### To-do item:
Convert the records below into a JSON list of strings, with each line as its own string and blank lines omitted.

### Material shown:
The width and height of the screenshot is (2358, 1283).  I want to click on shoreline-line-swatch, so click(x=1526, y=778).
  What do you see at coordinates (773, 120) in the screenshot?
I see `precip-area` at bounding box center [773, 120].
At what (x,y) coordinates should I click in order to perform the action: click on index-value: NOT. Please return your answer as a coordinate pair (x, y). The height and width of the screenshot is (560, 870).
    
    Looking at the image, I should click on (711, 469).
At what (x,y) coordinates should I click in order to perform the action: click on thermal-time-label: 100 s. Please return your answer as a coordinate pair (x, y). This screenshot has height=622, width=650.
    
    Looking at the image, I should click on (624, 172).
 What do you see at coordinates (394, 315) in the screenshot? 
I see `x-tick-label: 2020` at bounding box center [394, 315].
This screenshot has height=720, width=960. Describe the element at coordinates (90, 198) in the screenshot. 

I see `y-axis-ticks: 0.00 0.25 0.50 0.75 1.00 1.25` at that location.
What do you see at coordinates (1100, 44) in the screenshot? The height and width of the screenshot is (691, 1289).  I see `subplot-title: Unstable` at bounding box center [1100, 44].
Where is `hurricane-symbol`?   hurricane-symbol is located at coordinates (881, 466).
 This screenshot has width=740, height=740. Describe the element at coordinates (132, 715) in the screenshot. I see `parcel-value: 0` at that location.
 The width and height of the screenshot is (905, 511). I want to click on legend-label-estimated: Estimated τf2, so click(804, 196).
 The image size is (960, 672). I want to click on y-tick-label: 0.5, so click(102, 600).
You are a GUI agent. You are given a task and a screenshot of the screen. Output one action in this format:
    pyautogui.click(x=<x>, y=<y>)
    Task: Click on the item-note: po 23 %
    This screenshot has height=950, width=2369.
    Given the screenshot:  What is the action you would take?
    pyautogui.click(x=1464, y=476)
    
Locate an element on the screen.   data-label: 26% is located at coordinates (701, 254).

### Output of the task:
[
  "The width and height of the screenshot is (2358, 1283).  I want to click on shoreline-line-swatch, so click(x=1526, y=778).",
  "  What do you see at coordinates (773, 120) in the screenshot?",
  "I see `precip-area` at bounding box center [773, 120].",
  "At what (x,y) coordinates should I click in order to perform the action: click on index-value: NOT. Please return your answer as a coordinate pair (x, y). The height and width of the screenshot is (560, 870).",
  "    Looking at the image, I should click on (711, 469).",
  "At what (x,y) coordinates should I click in order to perform the action: click on thermal-time-label: 100 s. Please return your answer as a coordinate pair (x, y). This screenshot has height=622, width=650.",
  "    Looking at the image, I should click on (624, 172).",
  " What do you see at coordinates (394, 315) in the screenshot? ",
  "I see `x-tick-label: 2020` at bounding box center [394, 315].",
  "This screenshot has height=720, width=960. Describe the element at coordinates (90, 198) in the screenshot. ",
  "I see `y-axis-ticks: 0.00 0.25 0.50 0.75 1.00 1.25` at that location.",
  "What do you see at coordinates (1100, 44) in the screenshot? The height and width of the screenshot is (691, 1289).  I see `subplot-title: Unstable` at bounding box center [1100, 44].",
  "Where is `hurricane-symbol`?   hurricane-symbol is located at coordinates (881, 466).",
  " This screenshot has width=740, height=740. Describe the element at coordinates (132, 715) in the screenshot. I see `parcel-value: 0` at that location.",
  " The width and height of the screenshot is (905, 511). I want to click on legend-label-estimated: Estimated τf2, so click(804, 196).",
  " The image size is (960, 672). I want to click on y-tick-label: 0.5, so click(102, 600).",
  "You are a GUI agent. You are given a task and a screenshot of the screen. Output one action in this format:",
  "    pyautogui.click(x=<x>, y=<y>)",
  "    Task: Click on the item-note: po 23 %",
  "    This screenshot has height=950, width=2369.",
  "    Given the screenshot:  What is the action you would take?",
  "    pyautogui.click(x=1464, y=476)",
  "Locate an element on the screen.   data-label: 26% is located at coordinates (701, 254)."
]